Der letzte Strohhalm

Swantje Benkelberg

sb - Am 6. Juli hat Paydirekt eine neue Funktion gestartet: Das Geld senden von Smartphone zu Smartphone. Eine solche P2P-Anwendung ist heute für ein Online-Bezahlsystem im Grunde schon Standard. Die Paydirekt-Lösung hat dabei den Vorteil, ohne die Einschränkung auszukommen, dass nur an registrierte Nutzer Geld versendet werden kann. Sondern auch ohne Registrierung ist der Empfang möglich. Als Gast erhält der Empfänger eine E-Mail- oder SMS-Benachrichtigung über die Zahlung inklusive eines neunstelligen Geldcodes. Er muss dann die Paydirekt-App herunterladen und eine App-PIN vergeben, um über die Eingabe seines Namens, des Geldcodes und seiner IBAN den Betrag entgegennehmen zu können. Das ist zweifellos umständlich - eröffnet aber vielleicht die Chance, neue Nutzer zu gewinnen. Denn ist die App einmal auf dem Smartphone, dann steigt dadurch die Wahrscheinlichkeit, dass der Nutzer sich zumindest einmal über Paydirekt informiert. Freigeschaltet wird die Funktion zunächst für die Kunden von Commerzbank, Comdirect, Deutscher Bank und Postbank, der Hypovereinsbank sowie schrittweise der Genossenschaftsbanken. Und die Sparkassen? Fehlanzeige. Die vermarkten ihre eigene Anwendung "Kwitt" und haben offenbar kein Interesse daran, Paydirekt als konkurrierende Lösung hochkommen zu lassen. Damit verstärkt sich der bereits beim verspäteten Mitziehen der Sparkassen bei Paydirekt entstandene Eindruck, dass die Sparkassenorganisation hier nur halbherzig dabei ist. Wenn der Erfolg der neuen Funktionalität ausbleibt, ist die Verantwortung dafür gleichwohl keineswegs nur bei den Sparkassen zu suchen. Denn wieder einmal kommt Paydirekt zu spät. Längst haben andere Anbieter begonnen, sich in diesem Segment zu etablieren: Paypal Me, Lendstar, Kwitt bei den Sparkassen und Geld senden bei den Genossenschaftsbanken, Cringle oder Cashlink heißen die Angebote. "Gebraucht" wird Paydirekt da eigentlich nicht mehr. Die neue Funktionalität hat mehr einen "Me-too-Charakter". So wird es schwer, den Markt aufzurollen.

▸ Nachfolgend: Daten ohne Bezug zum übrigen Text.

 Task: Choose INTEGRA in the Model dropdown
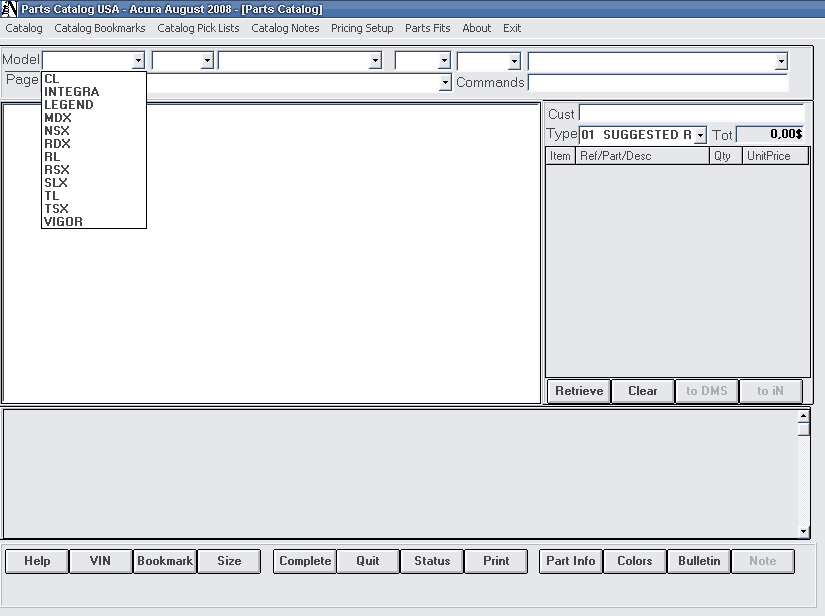[x=71, y=92]
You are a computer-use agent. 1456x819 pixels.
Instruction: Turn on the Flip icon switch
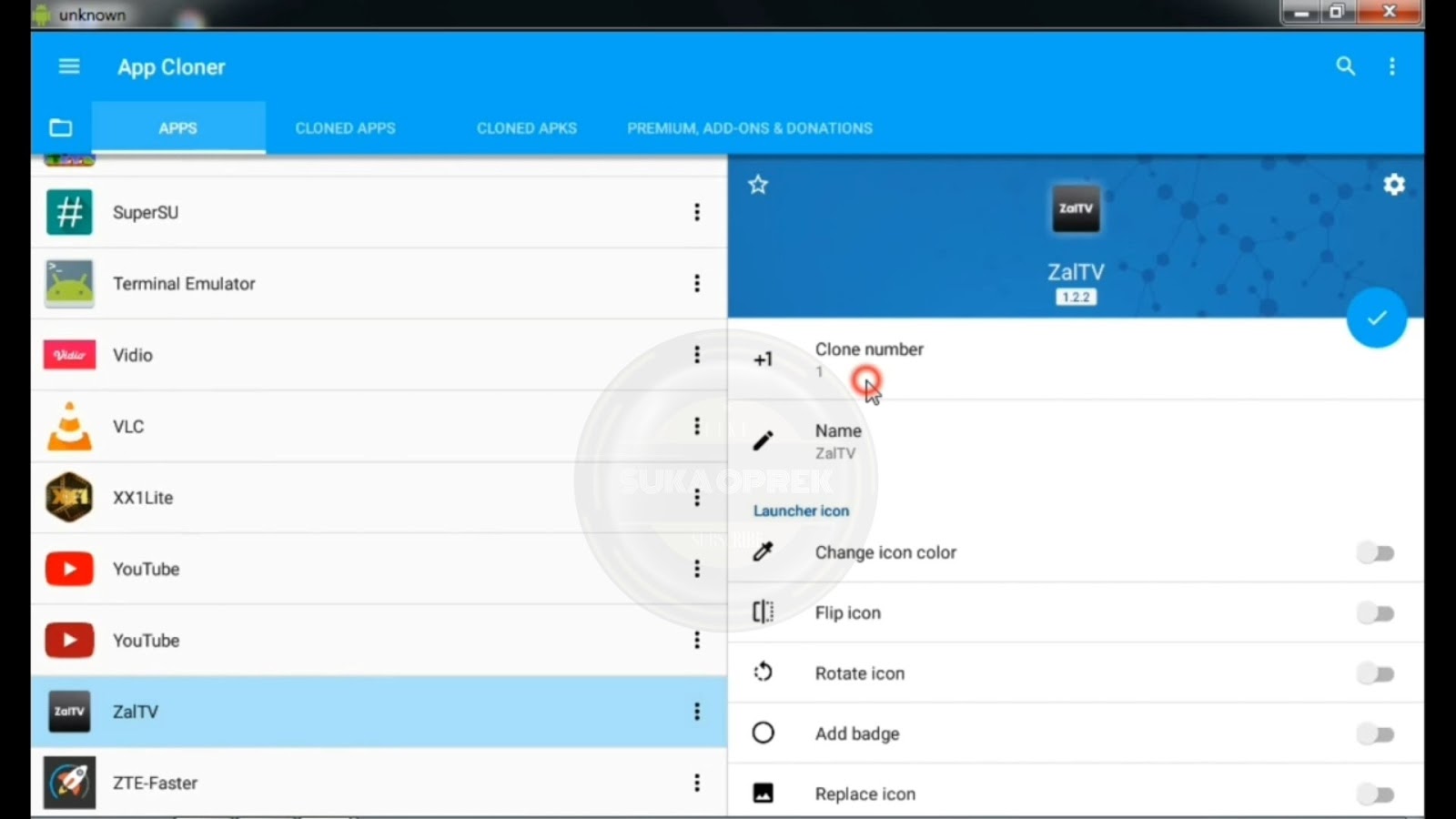(x=1376, y=612)
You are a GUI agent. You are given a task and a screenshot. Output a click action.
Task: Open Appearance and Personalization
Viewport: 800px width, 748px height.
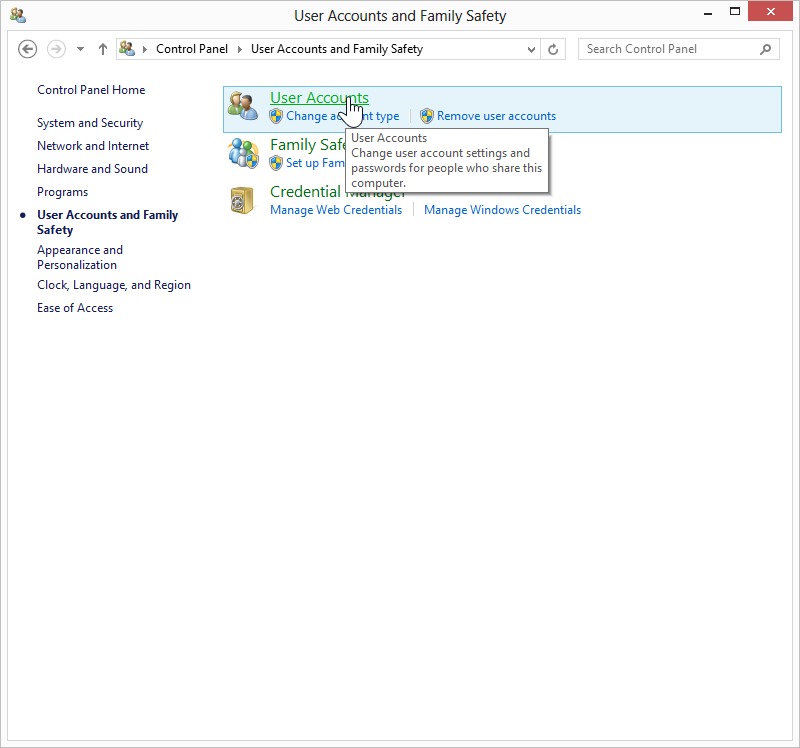tap(79, 257)
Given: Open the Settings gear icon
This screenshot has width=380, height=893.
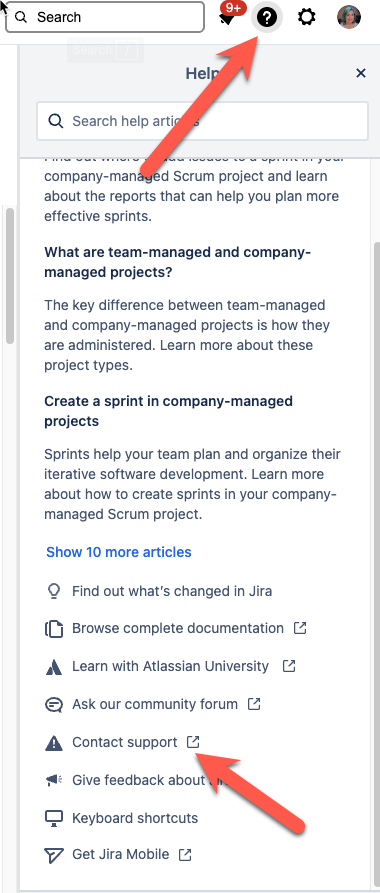Looking at the screenshot, I should click(307, 18).
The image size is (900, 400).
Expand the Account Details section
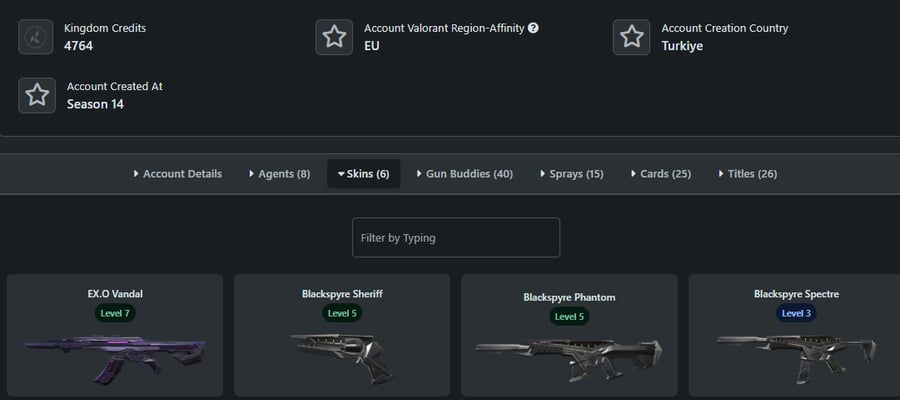pyautogui.click(x=177, y=174)
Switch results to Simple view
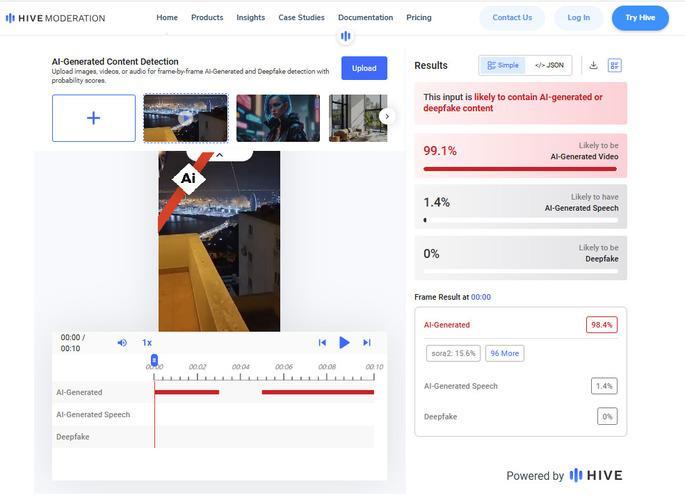Viewport: 685px width, 500px height. [503, 65]
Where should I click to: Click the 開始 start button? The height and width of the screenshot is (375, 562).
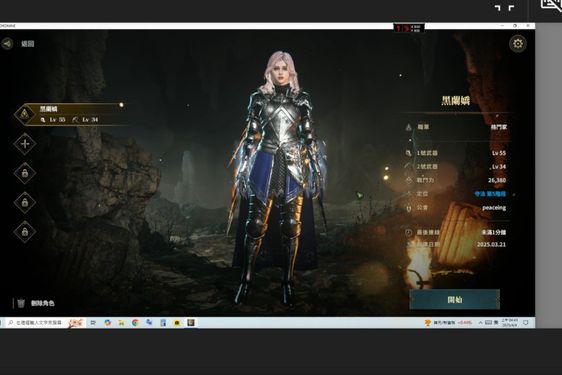click(x=454, y=299)

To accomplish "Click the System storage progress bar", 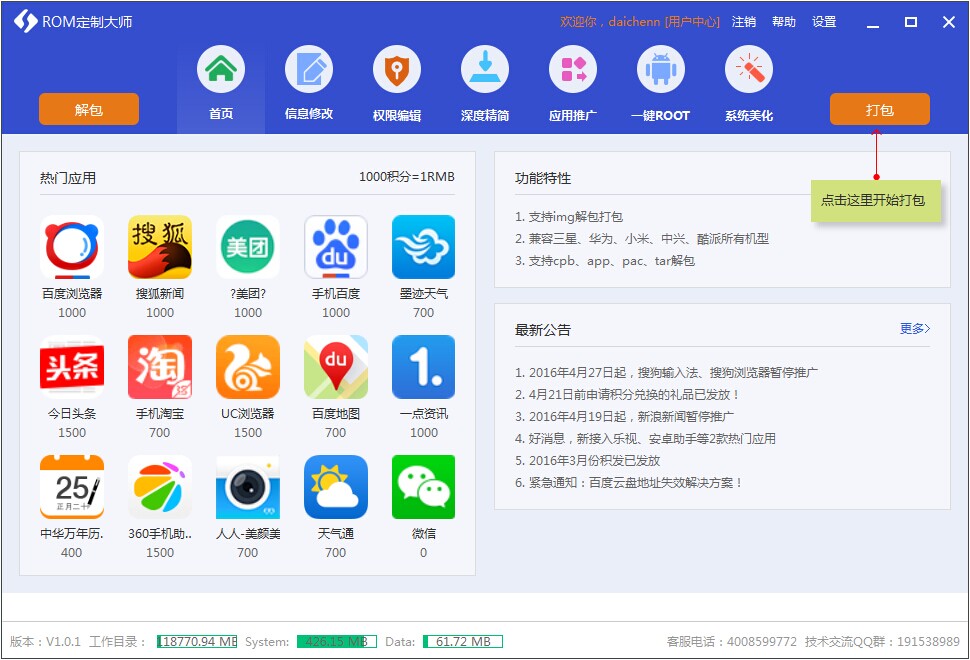I will tap(337, 641).
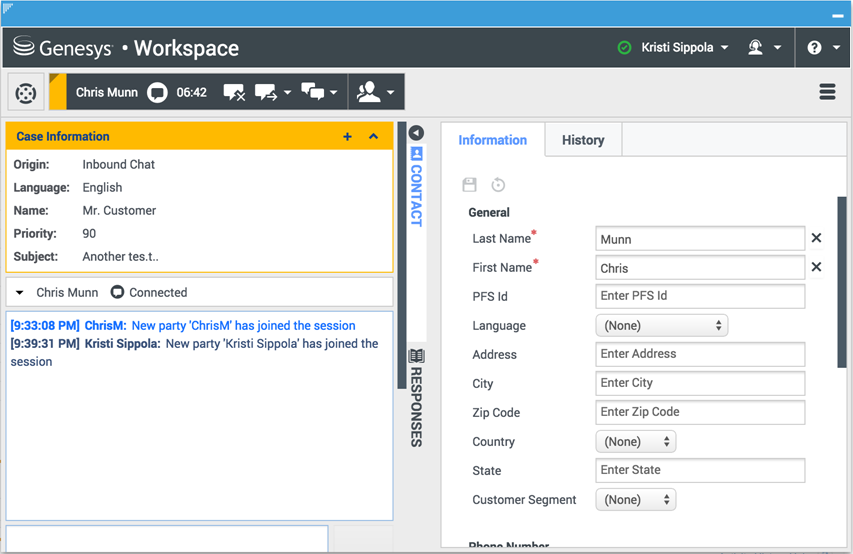
Task: Click the Enter Address input field
Action: [699, 354]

Dabei hätte Paydirekt den Erfolg mit der P2P-Anwendung dringend nötig. Denn im B2C-Bereich geht es schleppend voran. Seit dem Start des Konzentratormodells gibt es zwar deutliche Fortschritte bei der Akzeptanz in Online-Shops. 1 100 Shops boten im Juli Paydirekt als Bezahlverfahren an. Allerdings befanden sich darunter eigenen Angaben zufolge nur rund 50 "Top-Online-Händler". Und in der Liste fehlten bis vor Kurzem nicht nur die drei Größten im deutschen E-Commerce (Amazon, Otto und Zalando). Sondern von den zehn umsatzstärksten Online-Shops in Deutschland war nur Alternate dabei - nach EHI-Erhebungen die Nummer acht. Und nicht nur das: Erste Händler schalten dem Vernehmen nach Paydirekt wieder ab, so der Möbelhändler Reuter - Begründung: zu geringe Nutzung. Zahlen zur tatsächlichen Paydirektnutzung, anhand derer sich das nachprüfen ließe, gibt es zwar nicht. Aber allein schon die Tatsache, dass Paydirekt nur die Zahl der registrierten Nutzer veröffentlicht (rund 1,2 Millionen waren das im Juli), sich aber zu Transaktionszahlen und -volumina ausschweigt, kann als deutliches Indiz dafür gesehen werden, dass dies keine Erfolgszahlen sind, die man gerne publiziert. Bei der Nutzung schließt sich der Kreis zur Akzeptanz: Die Bezahlvariante Paydirekt begegnet dem Online-Shopper viel zu selten, um echtes Interesse zu wecken.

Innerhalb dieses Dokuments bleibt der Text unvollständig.